2016-05-31
alexandre gonçalves - palmela
BARROSAL XXIII – Noite Nublada
Cai uma noite nublada sobre palmela. Os cedros e as casuarinas enrolam-se no vento e agitam sombras tristes. Não fazem medo. Fazem tristeza e solidão. Este maio também perdeu a memória. A lua de maio, as rosas, as cerejas, os poemas de primavera, os amores passados, tudo a chuva vai levando.
Um homem, mais depressa do que esperava, fica só na paisagem. Ninguém o entrevista. Ninguém precisa dos seus braços, inclinados já de inutilidade. Acumula-se tempo, uma espécie de musgo que se cola à pele. Como o verdete, nas estátuas de bronze, nos jardins públicos.
Falo de mim, falo de ti, meu amigo, meu irmão. Falo de todos os que fomos testemunhas de um tempo acelerado. Com a agravante de termos vindo à cena com indiscutível atraso. Crescidos em redoma de vidro, de olhos no céu para entendermos a terra, tivemos que aprender de atacado o alfabeto do mundo. Casámos, fizemos filhos, plantámos árvores. E até escrevemos alguns livros. Mas quem somos nós? Que fizemos da literatura? Que proventos fomos buscar às infinitas horas de Latim e de Grego? Quantos protegeram o gosto e a prática musical? Que foi para nós a chamada cultura humanística? Que é isso a que chamamos valores, que tantas vezes sugerem uniformização mental, como quem plagia ideias alheias e os faz passar como próprias? Deus ocupou-nos tanto tempo que muito pouco sobrou para cuidarmos de nós. Deus foi tão pai que absorveu o espaço da filiação. Ser filho é um direito, não uma concessão parental. Quero tudo o que é devido,/ por me trazerem aqui. /Que eu nem sequer fui ouvido/ no acto de que nasci./(Gedeão). Nós queríamos tudo. Queríamos ser diferentes. E até mudar o mundo. Mais que tudo, sonhávamos afectos, algumas gotas de ternura, alguma grandeza que desse sentido à nossa idade. Para tanto desejo, deram-nos um manual de fórmulas, simples e abstratas, facilmente memorizáveis: o catecismo. Assim, numa pedagogia bipolar, tivemos de viver os mais tenros anos da vida, entre o céu e o inferno. Os cumpridores tinham o ingresso garantido nos braços do Altíssimo. Os outros, se os houvesse, podiam ir para toda a parte.

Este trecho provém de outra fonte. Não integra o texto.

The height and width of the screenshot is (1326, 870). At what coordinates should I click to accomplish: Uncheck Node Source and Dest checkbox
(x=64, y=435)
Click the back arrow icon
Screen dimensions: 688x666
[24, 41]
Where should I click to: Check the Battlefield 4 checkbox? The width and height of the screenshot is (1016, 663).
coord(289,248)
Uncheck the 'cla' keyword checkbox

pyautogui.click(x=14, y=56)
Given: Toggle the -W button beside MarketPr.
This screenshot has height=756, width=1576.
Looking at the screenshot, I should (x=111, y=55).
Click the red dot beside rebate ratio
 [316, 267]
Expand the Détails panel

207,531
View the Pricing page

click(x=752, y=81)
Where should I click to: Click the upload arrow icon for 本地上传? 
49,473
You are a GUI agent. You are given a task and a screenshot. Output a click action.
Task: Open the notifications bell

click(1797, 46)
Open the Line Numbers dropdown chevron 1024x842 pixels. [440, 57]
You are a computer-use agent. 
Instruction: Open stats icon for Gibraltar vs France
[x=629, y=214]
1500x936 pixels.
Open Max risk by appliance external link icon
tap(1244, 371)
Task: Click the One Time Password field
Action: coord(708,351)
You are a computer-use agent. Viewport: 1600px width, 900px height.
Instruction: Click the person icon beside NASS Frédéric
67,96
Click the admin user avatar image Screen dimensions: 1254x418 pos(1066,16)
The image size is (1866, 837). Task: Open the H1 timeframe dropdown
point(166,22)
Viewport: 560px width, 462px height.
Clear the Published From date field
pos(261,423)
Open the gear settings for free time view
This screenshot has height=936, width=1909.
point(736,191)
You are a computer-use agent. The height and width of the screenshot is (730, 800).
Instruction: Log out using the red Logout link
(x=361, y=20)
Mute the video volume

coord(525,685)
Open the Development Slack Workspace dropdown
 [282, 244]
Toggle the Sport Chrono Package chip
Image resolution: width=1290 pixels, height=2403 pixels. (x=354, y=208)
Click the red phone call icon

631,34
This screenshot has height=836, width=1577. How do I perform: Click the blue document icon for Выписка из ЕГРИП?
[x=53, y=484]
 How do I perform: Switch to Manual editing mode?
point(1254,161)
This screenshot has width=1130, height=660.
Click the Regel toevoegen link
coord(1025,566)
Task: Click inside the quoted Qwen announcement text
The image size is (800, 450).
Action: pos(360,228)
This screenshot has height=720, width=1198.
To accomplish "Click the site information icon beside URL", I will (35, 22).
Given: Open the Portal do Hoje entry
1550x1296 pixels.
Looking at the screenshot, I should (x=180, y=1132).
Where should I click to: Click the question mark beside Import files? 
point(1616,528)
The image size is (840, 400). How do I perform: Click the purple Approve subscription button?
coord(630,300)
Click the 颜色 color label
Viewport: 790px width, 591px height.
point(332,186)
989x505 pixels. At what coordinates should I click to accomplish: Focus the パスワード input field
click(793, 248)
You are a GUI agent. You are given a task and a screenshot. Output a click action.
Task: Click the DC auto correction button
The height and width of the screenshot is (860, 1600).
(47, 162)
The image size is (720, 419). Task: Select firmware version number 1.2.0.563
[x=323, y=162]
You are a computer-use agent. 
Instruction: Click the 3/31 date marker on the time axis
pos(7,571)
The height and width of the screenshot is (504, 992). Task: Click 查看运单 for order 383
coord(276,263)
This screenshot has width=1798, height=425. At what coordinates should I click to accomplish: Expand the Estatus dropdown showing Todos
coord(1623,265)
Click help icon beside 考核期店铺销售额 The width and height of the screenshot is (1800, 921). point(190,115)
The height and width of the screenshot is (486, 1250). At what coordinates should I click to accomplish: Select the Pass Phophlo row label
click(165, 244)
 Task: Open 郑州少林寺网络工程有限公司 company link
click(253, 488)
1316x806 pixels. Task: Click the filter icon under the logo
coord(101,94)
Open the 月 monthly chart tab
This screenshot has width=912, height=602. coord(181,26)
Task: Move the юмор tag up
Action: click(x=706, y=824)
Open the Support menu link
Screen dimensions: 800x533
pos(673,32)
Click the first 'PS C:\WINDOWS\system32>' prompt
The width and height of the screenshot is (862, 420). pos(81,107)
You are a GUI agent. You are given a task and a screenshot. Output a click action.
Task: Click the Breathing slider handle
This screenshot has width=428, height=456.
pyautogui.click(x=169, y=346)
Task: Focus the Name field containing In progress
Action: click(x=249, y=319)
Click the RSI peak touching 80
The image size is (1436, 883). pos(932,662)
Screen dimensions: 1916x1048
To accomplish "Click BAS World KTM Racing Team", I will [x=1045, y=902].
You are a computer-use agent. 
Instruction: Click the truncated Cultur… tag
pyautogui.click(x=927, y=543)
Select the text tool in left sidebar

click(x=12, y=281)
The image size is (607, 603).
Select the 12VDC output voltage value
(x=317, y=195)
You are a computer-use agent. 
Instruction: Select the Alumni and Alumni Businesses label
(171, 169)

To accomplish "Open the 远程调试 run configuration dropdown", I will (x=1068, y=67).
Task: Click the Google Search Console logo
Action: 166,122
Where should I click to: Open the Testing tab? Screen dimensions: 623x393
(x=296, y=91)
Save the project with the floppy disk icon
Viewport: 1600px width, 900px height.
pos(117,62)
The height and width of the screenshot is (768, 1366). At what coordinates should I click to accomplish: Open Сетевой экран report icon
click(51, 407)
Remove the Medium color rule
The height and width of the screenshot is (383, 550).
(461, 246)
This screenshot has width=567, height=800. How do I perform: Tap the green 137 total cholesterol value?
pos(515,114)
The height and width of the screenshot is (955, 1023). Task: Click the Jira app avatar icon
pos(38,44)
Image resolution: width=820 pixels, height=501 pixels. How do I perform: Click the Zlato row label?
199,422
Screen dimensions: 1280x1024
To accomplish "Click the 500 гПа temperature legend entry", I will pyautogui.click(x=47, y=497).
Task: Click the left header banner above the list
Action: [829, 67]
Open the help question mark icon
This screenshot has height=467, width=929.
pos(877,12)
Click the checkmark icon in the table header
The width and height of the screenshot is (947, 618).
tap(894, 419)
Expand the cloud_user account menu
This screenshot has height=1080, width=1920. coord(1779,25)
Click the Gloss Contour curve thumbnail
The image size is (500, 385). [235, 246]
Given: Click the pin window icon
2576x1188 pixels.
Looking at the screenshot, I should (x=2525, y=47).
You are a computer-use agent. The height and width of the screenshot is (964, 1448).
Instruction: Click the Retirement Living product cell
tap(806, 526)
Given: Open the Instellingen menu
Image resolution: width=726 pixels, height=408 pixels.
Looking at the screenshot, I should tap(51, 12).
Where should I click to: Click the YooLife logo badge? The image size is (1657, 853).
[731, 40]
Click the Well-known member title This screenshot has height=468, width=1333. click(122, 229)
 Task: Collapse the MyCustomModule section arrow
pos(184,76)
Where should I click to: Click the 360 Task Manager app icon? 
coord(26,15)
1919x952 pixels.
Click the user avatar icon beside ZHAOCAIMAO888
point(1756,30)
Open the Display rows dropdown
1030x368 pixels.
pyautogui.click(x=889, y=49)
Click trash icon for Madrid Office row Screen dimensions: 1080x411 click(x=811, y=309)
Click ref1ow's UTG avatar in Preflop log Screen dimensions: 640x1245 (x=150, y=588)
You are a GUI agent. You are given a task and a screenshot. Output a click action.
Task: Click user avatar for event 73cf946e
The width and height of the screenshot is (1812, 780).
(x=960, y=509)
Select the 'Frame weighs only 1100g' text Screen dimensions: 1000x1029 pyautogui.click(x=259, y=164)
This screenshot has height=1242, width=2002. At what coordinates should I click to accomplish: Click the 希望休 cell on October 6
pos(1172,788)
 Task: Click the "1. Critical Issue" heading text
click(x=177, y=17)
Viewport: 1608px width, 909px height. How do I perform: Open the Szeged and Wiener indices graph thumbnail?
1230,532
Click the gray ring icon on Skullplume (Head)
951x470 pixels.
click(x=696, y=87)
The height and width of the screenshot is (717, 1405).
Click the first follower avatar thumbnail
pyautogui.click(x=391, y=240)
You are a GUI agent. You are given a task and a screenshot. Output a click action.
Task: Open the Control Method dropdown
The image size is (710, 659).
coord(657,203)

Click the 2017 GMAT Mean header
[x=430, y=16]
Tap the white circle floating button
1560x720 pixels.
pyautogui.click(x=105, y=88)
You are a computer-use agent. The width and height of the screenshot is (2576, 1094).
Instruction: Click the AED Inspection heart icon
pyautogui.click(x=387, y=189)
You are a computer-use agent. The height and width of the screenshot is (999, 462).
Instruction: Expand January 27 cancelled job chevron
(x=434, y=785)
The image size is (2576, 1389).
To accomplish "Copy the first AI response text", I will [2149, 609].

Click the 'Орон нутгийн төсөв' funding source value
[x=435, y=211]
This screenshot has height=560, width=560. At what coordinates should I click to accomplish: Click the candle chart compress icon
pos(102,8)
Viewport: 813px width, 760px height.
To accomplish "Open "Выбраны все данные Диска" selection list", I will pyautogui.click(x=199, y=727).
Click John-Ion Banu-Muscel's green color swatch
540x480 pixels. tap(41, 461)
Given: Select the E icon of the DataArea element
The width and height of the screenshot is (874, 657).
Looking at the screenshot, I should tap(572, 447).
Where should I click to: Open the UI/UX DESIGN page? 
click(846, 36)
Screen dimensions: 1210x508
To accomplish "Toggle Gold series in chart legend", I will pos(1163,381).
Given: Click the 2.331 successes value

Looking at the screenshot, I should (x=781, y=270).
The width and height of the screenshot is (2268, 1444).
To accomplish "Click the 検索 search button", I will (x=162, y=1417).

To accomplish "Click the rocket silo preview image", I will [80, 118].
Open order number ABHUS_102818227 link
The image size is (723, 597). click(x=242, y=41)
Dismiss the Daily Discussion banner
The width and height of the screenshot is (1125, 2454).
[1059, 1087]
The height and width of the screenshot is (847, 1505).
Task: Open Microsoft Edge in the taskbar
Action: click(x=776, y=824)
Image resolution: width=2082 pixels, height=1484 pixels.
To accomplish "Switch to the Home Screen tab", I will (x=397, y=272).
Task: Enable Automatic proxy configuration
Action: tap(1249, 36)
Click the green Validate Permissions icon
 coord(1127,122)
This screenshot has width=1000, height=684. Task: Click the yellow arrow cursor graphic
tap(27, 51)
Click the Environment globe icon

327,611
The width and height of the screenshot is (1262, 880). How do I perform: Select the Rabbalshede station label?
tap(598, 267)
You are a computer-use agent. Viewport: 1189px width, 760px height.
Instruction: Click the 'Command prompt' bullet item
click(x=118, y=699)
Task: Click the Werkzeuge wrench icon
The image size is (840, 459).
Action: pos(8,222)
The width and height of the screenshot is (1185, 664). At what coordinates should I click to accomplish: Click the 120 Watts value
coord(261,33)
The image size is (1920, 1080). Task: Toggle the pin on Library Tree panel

Muitos de nós dizem-se cristãos convictos. Mas acrescentam que de actos litúrgicos está o inferno cheio. Cheios estamos nós de anos, de mediocridade, de cópias, de brandos costumes. E sem obra feita, nem glória, nem cumplicidade social. Safamos o património, a vidinha e a magra reforma que os longos descontos consentem. E os valores judaico-cristãos, que se adoptaram como verdade absoluta. Como se nem a história os maculasse de alguma imperfeição. Uma pedagogia catequética, dogmática e definitiva.
Esta perversa reflexão não ignora as excepções. O pudor implica a soberania do nome. Até o próprio elogio ofenderia uma sensibilidade subtil. Também não se trata de qualquer forma de censura. Em rigor, cada um sabe de si e das circunstâncias particulares que teve de superar. Sendo assim, que fundamento justifica esta reflexão? Precisamente, ser “perversa”. Porquê? Primeiro, para desconstruir a divinização do modelo que foi aplicado. Os resultados estatísticos permitem concluir que o fabrico em série de cidadãos foi genericamente um fracasso. Em segundo lugar, pretende-se que se agarre ainda a oportunidade para sairmos de cena com elegância e nobreza. O carácter perverso está neste moralismo tardio: aprender a envelhecer. Ou, dito de outra maneira, de como de velho se volta a novo. Não sei como se faz. Há um doutor que ensina como é. Mas fica no ar a utopia. O primeiro a conseguir, que se chegue à frente. No mínimo, largue-se o maple, cerrem-se os televisores. A bolinha vermelha é para nós, a nova geração de sábios. Apenas uma ideia fica luminosa: é proibido envelhecer.
A noite nublada é agora uma fúria elemental. A chuva no campo, associada a um vento ruidoso e dramático, faz tremer de medo as casuarinas, que se retorcem de amores perdidos. Até os cães, os doces cães do homem, parecem ladrar como actores sem texto nem ponto. E estes pensamentos não aliviam a existência do seu inútil parto. Amo a chuva. Amo a noite. Amo o campo. Mas às vezes a solidão das árvores faz doer o mundo.